Ce n’est pas l’accident de l’insurrection polonaise qui me tire tout cela du cœur. Dès longtemps je l’avais en moi, et je devais parler. Mais la Cloche, la Cloche me troublait, les noms aimés des martyrs russes, l’esprit charmant d’Hertzen, sa magnanimité, l’héroïsme de Bakounine.

J’ai des amitiés polonaises. Cependant les Polonais ont fort peu usé de ce livre. Les politiques le trouvaient trop net, et les dévots le repoussaient.
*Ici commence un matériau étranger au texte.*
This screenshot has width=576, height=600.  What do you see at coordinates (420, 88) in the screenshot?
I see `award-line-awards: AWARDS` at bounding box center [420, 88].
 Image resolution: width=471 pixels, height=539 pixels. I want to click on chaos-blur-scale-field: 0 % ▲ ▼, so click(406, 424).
Les mystiques pacificateurs n’aimaient pas qu’où ils mettaient l’huile ce livre d’acier mît un glaive.

C’est pourtant acier pur, et le glaive de la vérité.

La Russie gagnera à n’être plus un monstre, mais une belle grande nation de trente-cinq millions de Moscovites, qui, dès lors, n’étant plus écrasés, prendront leur développement.

La Pologne est le cœur du Nord, — elle seule, et non l’autre, qui est d’Asie, sauf quelques Parisiens de Pétersbourg et d’illustres disciples d’Hegel qui ne changeront par cette grosse masse, où rien ne mord. La Pologne est une France avec tous nos anciens défauts, nos qualités, mais le martyre de plus et des dons singuliers, surexcités jusqu’au sublime.

Vivat Polonia ! Et meure l’empire sans cœur ! non la nation russe, car d’autant vivra la Russie.

J. MICHELET.

15 mars 1863.


  1. Publié chez Dentu (1863), avec une noble préface de Ladislas Mickiewicz.